Просиживая ночами над кульманом, в завораживающей геометрии линий он вдруг ясно увидел всю тщетность родственной суеты, и благородный путь одиночества нарисовался вдруг перед ним шаткой зыбкой стезей, словно указанной лунным лучом. И прямо на ночь глядя, упаковав небольшой саквояж, ни капли ни о чем не сожалея, он ушел в озаряемый пожарищами и безлюдный в ранних сумерках город.
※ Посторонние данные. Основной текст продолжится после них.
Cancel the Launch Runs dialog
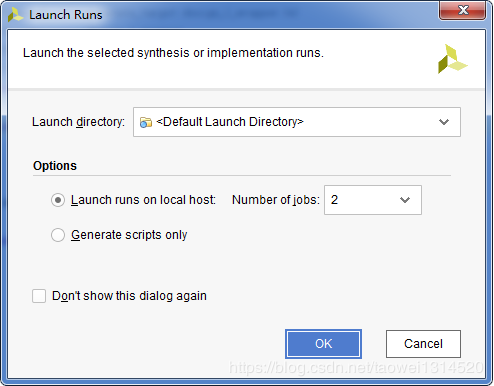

Ночь была светла от пожаров, горел весь центр, горела уходящая на запад Соломенка, горел Подол, отражаясь в белом заснеженном изгибе Днепра, бликуя рыжим на темный Труханов остров в голых деревьях. Из-за этого света, странных теней, странного свойства освещения дворов, темные углы которых, не высвечиваемые ранее даже луной, вдруг обнажились средь тьмы, Колобка не покидало чувство некой возвышенной фантасмагоричности, грандиозного переворота не только в жизни его страны, но и в его собственной душе, наконец-то освободившейся, не отягощенной балластом ненужных привязанностей. Он шел торопливо и чуть поскальзываясь, озираясь по сторонам, и в путаных своих мыслях искал отчего-то подходящую математическую формулу, способную дать объяснение происходящему, которое, при прочих неопределенных знаменателях, стремилось сейчас к совершенному и абсолютному нулю, являющему собой, уже в другой, выпирающей из облаков формуле – совершенную же бесконечность.